Record excerpts Block Start
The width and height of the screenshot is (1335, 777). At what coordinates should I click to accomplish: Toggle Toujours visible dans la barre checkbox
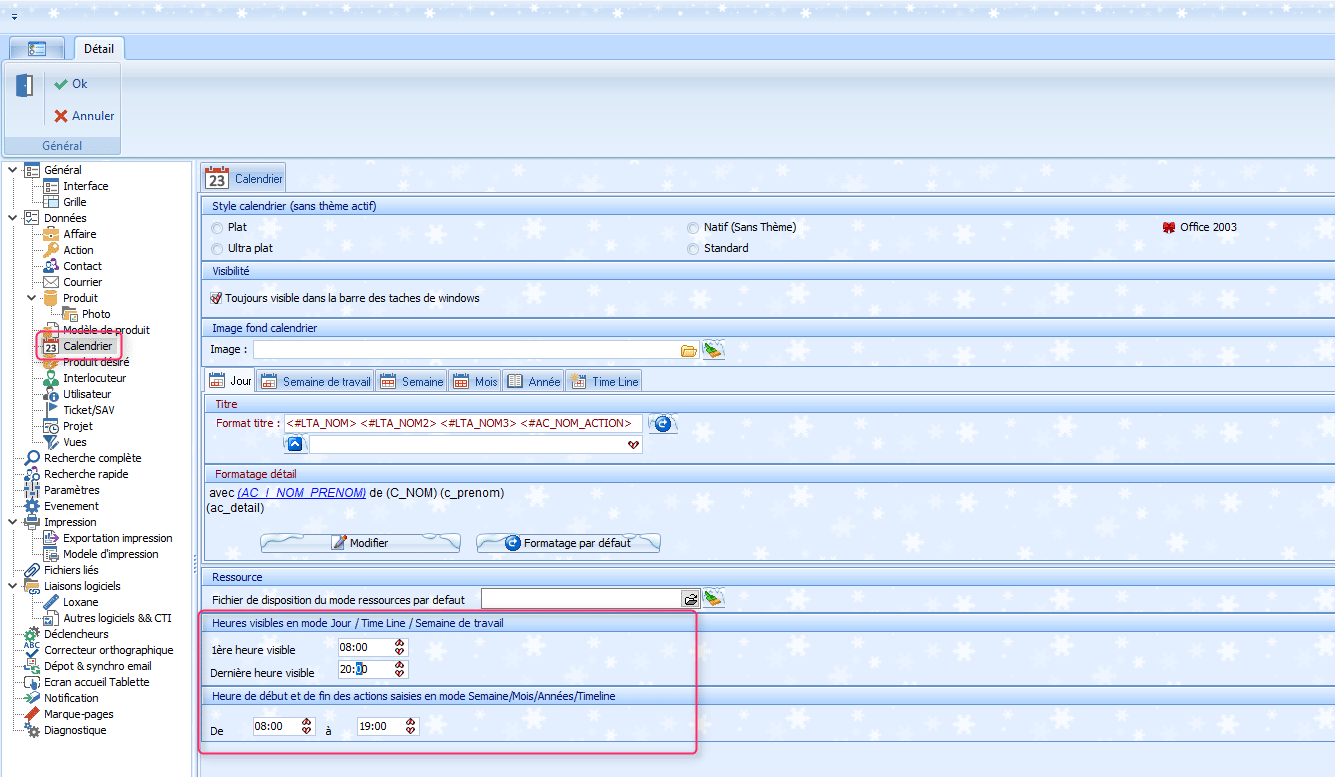(216, 298)
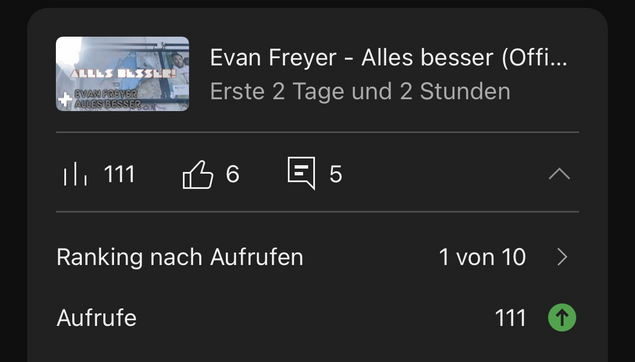Open ranking details via the right chevron
The width and height of the screenshot is (635, 362).
[563, 257]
Record excerpts Block End
Your instructions -
The copy must include every record exactly and none of the pictures.

Worked solution -
The width and height of the screenshot is (1335, 777). At what coordinates should I click to accomplish: Toggle Toujours visible dans la barre checkbox
(216, 298)
Open ranking details via the right chevron
The width and height of the screenshot is (635, 362).
[563, 257]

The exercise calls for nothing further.